If you've watched any of the London Marathon today, you'll have heard countless reasons why people run, and those personal stories are exactly the kind of human-interest content that small charities need to share all year round, not just on marathon day.


With charitable giving in the UK falling for the first time in a decade, according to the latest UK Giving Report from the Charities Aid Foundation, showing the human impact of your work has never mattered more.


The challenge for most small charities is doing it without a dedicated comms team, a roster of willing storytellers or the budget for slick case study videos.


Here's how small charities can build a steady stream of powerful stories without breaking the bank.


Start with the stories you already have

Before you go looking for new stories, mine what's already in the building. Thank you cards from beneficiaries, volunteer feedback forms, donor survey responses and even social media comments often contain the seed of a brilliant story.

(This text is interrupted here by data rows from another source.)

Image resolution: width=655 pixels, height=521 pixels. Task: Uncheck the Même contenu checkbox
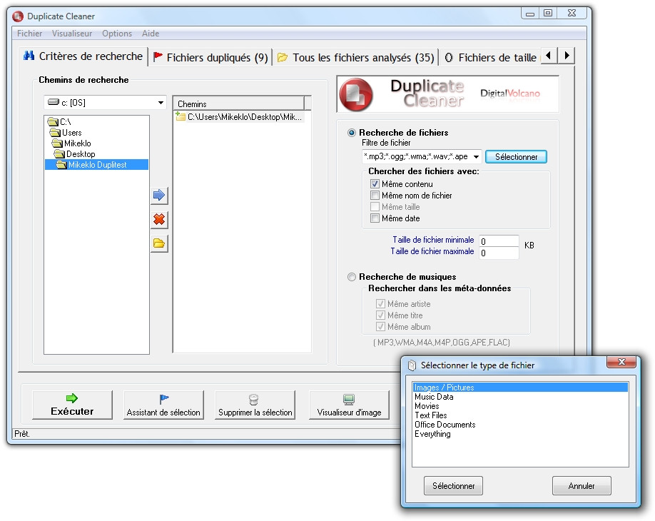point(375,183)
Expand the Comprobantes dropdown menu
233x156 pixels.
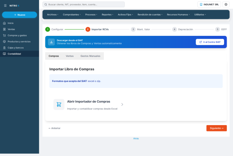click(72, 15)
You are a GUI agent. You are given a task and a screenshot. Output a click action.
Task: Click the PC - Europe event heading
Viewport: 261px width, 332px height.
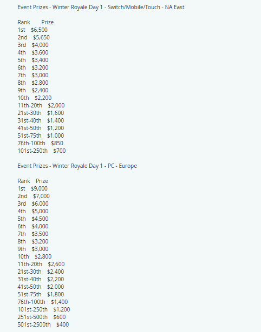77,166
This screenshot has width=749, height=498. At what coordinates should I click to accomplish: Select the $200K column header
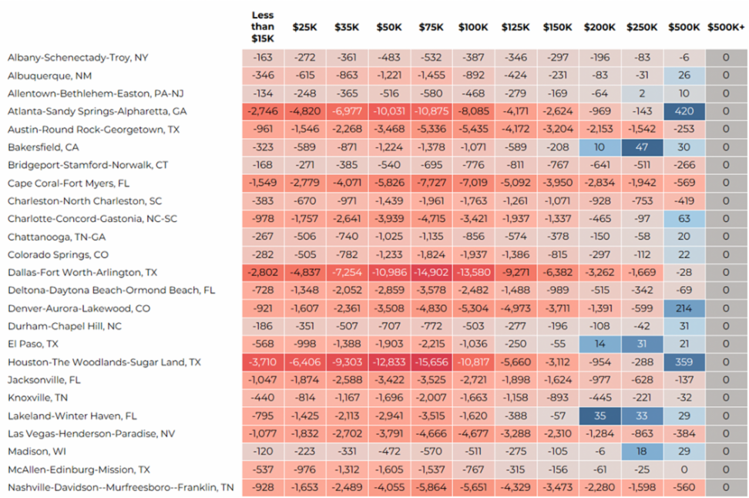click(x=600, y=27)
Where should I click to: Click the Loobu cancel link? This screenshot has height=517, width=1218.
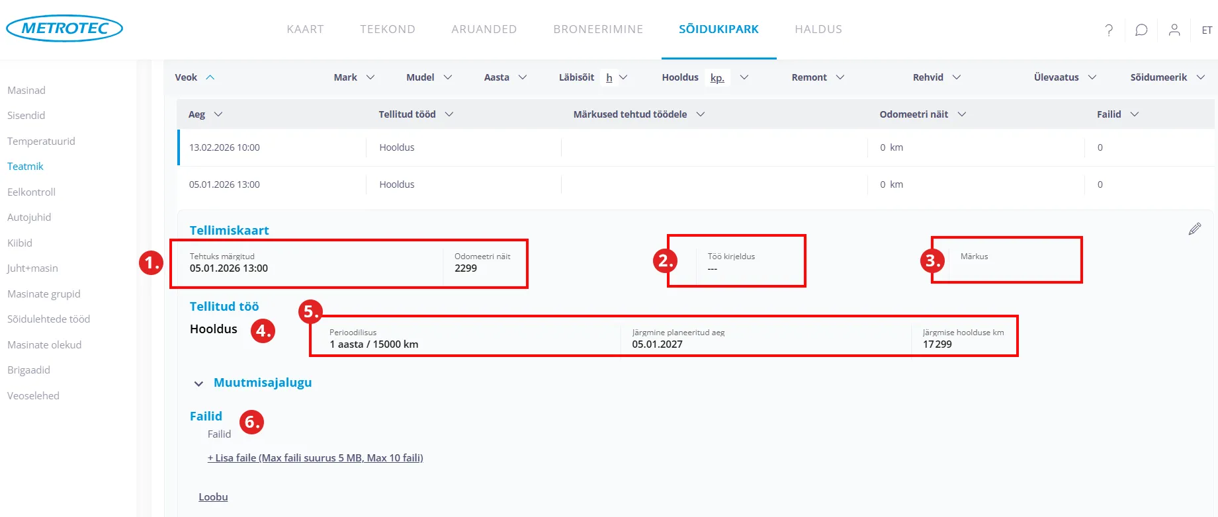click(x=213, y=497)
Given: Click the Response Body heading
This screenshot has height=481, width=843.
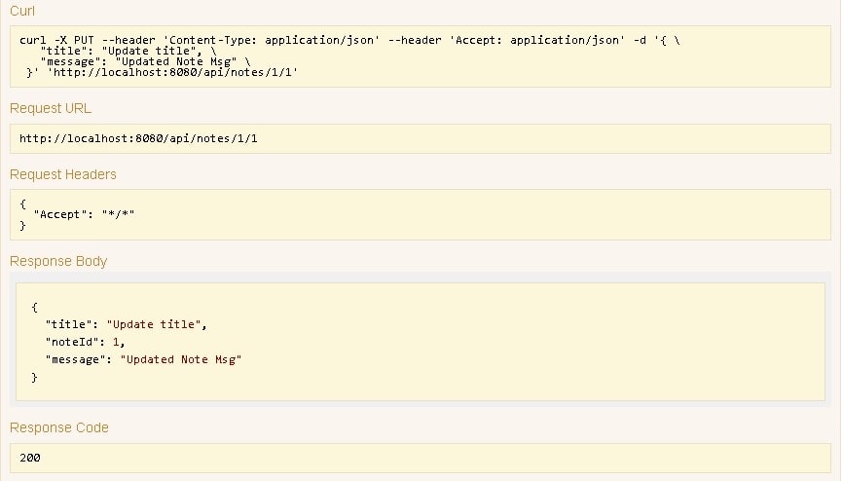Looking at the screenshot, I should pos(58,261).

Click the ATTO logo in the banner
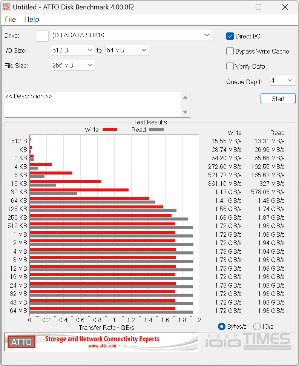click(21, 342)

Most small charities have years of this material sitting in inboxes and filing cabinets, completely untapped. Set aside an hour to skim through and flag anything that hints at a personal experience or transformation. Follow up with a friendly email or phone call to see if the person would be open to sharing more.


Think like a journalist

Be proactive about spotting stories in the wild. Look at local and national media for people experiencing the issues you work on. Often there are clues about how to contact them through a workplace, a fundraising page or a journalist who can pass on a message.


Lead with help first, before deciding whether to ask if they'd share their story. Joining Facebook groups and online communities for your cause area can also be useful, as long as you're transparent about who you are and why you're there.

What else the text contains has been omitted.